The Toyota Group (トヨタグループ, Toyota Gurūpu) is a group of companies that have supplier, vendor and investment relationships with Toyota Industries and Toyota Motor vehicle manufacturing facilities. It is similar to a keiretsu in that no particular entity has outright control over the entire group, although unlike most keiretsu it does not contain a major bank.

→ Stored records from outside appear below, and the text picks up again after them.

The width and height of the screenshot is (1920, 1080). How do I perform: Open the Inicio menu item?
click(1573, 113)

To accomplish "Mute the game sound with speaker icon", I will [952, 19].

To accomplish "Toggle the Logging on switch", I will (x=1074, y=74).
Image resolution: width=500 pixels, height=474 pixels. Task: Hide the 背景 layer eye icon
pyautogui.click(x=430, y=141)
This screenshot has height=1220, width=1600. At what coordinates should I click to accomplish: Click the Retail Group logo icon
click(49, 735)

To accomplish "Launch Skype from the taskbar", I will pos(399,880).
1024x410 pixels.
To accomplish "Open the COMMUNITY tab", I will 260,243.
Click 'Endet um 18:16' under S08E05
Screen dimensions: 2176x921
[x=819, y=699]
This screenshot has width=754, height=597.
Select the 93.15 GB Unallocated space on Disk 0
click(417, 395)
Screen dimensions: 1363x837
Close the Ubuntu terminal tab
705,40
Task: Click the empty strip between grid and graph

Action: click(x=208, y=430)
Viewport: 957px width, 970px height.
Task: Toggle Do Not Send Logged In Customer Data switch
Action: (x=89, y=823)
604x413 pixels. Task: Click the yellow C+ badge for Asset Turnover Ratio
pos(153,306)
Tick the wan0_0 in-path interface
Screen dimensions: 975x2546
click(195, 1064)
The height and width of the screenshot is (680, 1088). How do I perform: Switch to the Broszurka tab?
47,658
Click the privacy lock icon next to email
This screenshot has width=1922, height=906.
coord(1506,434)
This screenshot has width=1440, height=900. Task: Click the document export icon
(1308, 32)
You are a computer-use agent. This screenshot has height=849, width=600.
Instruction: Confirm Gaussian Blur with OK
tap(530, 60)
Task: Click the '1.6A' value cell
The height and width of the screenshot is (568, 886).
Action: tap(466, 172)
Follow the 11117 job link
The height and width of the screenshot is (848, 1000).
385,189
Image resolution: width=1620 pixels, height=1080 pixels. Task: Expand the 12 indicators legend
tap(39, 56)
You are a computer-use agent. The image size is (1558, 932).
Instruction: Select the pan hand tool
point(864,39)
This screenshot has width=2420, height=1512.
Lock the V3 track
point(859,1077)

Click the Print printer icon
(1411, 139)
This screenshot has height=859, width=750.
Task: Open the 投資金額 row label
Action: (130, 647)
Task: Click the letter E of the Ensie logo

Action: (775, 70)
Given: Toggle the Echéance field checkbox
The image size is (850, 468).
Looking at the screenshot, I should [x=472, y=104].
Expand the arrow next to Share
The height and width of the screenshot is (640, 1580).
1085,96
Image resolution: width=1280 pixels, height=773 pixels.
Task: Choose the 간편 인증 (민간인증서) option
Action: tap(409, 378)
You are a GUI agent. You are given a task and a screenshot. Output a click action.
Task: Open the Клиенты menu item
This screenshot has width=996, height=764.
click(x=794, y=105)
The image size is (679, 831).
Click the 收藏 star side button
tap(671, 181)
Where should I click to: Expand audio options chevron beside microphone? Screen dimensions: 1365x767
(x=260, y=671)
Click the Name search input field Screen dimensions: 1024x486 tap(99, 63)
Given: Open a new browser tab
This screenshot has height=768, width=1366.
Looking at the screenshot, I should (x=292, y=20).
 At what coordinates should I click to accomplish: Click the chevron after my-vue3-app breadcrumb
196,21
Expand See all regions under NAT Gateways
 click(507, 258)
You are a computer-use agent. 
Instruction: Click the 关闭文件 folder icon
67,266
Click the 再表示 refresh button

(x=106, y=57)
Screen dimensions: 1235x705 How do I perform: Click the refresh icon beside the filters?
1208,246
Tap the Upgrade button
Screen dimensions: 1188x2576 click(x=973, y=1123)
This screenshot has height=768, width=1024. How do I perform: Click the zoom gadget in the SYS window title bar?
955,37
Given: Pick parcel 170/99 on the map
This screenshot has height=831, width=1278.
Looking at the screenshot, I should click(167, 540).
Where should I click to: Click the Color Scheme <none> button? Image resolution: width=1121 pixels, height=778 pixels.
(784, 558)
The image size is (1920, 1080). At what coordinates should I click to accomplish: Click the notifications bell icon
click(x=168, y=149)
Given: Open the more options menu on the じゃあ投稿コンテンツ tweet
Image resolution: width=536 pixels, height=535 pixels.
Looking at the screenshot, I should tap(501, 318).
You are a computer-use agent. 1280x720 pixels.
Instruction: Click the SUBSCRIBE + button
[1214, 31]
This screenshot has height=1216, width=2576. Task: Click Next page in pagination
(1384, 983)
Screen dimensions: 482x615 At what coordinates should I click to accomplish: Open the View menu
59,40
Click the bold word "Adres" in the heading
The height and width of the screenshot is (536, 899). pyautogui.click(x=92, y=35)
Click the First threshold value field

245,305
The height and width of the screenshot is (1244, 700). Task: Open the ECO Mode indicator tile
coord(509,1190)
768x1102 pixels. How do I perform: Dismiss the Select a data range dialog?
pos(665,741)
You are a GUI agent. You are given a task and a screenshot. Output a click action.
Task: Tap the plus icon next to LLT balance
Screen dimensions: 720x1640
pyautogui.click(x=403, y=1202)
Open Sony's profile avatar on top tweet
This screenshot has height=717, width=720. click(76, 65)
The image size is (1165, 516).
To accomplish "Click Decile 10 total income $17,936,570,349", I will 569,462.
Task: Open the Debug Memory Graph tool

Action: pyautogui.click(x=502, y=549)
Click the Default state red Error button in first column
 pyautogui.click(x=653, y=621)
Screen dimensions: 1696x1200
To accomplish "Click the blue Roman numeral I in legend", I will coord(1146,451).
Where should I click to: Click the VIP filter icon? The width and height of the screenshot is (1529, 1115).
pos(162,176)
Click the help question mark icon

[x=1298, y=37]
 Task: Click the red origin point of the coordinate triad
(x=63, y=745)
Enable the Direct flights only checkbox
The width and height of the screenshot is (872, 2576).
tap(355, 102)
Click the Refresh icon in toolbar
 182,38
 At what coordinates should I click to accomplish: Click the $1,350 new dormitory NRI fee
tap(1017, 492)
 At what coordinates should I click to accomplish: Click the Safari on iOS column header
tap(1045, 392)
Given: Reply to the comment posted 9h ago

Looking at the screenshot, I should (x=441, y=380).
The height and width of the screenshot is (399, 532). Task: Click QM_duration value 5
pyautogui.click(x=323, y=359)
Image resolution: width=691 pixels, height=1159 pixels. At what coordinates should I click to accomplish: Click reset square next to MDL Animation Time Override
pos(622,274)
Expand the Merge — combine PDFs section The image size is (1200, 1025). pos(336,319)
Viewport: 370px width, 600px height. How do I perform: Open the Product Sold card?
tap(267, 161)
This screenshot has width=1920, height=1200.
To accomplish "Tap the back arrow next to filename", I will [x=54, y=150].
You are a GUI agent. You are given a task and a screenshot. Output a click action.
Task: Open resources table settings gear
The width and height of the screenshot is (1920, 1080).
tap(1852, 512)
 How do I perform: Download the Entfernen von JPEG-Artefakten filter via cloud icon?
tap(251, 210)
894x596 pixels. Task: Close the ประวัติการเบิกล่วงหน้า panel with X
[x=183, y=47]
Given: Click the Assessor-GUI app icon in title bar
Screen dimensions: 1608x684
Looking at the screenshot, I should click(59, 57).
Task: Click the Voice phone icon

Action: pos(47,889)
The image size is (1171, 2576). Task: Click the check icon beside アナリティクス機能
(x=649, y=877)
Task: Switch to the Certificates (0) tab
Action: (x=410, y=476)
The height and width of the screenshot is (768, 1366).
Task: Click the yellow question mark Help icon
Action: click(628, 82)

== Major group companies ==
There are 18 major companies that make up the Toyota Group:

| Group company | Established | Products |
|---|---|---|
| Toyota Industries | 1926 | manufactures textile machinery (looms), forklifts, automotive components, and other equipment |
| Toyota Motor | 1937 | manufactures vehicles |
| Aichi Steel | 1940 | manufactures automotive steel; 30% owned by Toyota Industries and Toyota Motor |
| JTEKT | 2006 | manufactures machine tools, auto parts; formed by the merger of Koyo Seiko (1921) and Toyoda Machine Works (1941) |
| Toyota Auto Body | 1945 | manufactures vehicles, parts and auto bodies; 100% owned by Toyota Motor |
| Toyota Tsusho | 1946 | trading company (sogo shosha) supporting global operations of Toyota Group companies; 33% owned by Toyota Industries and Toyota Motor |
| Aisin | 1949 | manufactures automotive components; 30% owned by Toyota Industries and Toyota Motor |
| Denso | 1949 | manufactures automotive components; Toyota Motor owns 24.55%, Toyota Industries owns 8.74% |
| Toyota Boshoku | 1918 | original Toyota company; manufactures auto parts and textiles |
| Towa Real Estate | 1953 | commercial real estate developer in Nagoya area |
| Toyota Central R&D Labs | 1960 | performs research and development for other Toyota Group companies |
| Toyota Motor East Japan | 2012 | manufactures vehicles and parts |
| Toyoda Gosei | 1949 | manufactures automotive components; 43% owned by Toyota Motor |
| Daihatsu | 1907 | manufactures compact automobiles; 100% owned by Toyota Motor since 2016 |
| Toyota Housing Corporation | 2003 | residential construction |
| Toyota Motor Kyushu | 1991 | Lexus cars, engines, and hybrid systems |
| Woven by Toyota | 2021 | vehicle software, automated driving, Woven City |

==Affiliates or partially owned subsidiaries==

- Kyoho kai group – Auto parts company – 211 companies.
- Kyouei kai group – Logistic/facility company – 123 companies.
- KDDI (Toyota owns 11.09% of the company)
- Nagoya Broadcasting Network (Toyota owns 34.6% and is the largest single shareholder in the company; 36.9% of the stock are directly and indirectly (through TV Asahi Holdings Corporation) owned by Asahi Shimbun, making it the largest corporate group shareholder)
- Subaru Corporation, manufacturer of Subaru automobiles. (Toyota owns 20% and is the largest single shareholder in the company)
- Mazda (Toyota owns 5.05% of the company)
- Suzuki (Toyota owns 4.9% of the company)
- Isuzu (Toyota owns 4.6% of the company)
- Misawa Homes Holdings, Inc. (Toyota owns 13.4% of the company)
- Primearth EV Energy Co – a joint venture between Toyota and Panasonic (1996 to present)
- Toyota Canada – a joint venture between Toyota (51%) and Mitsui & Co (49%) (1964 to present)
- Yamaha (Toyota owns 3.8% of the company)
- Panasonic (Toyota owns 2.8% of the company)
- Nippon Telegraph & Telephone (Toyota owns 2.09% of the company)
- MS&AD Insurance Group (Toyota owns 8.88% and is the largest single shareholder in the company)
- Fuji Pharma Co., Ltd.
- Archion, the combination of Fuso and Hino. (Toyota owns 25% of the company)

==Former group companies==

- Hino – Toyota owned 50.1% from 2001 to 2026. Hino is now part of Archion.
- NUMMI – a joint venture between Toyota and General Motors (1984 to 2010).
- United Australian Automobile Industries – a joint venture between Toyota Australia and Holden (1989 to 1996).
- Tesla – Toyota owned 1.43% (2010 to 2016).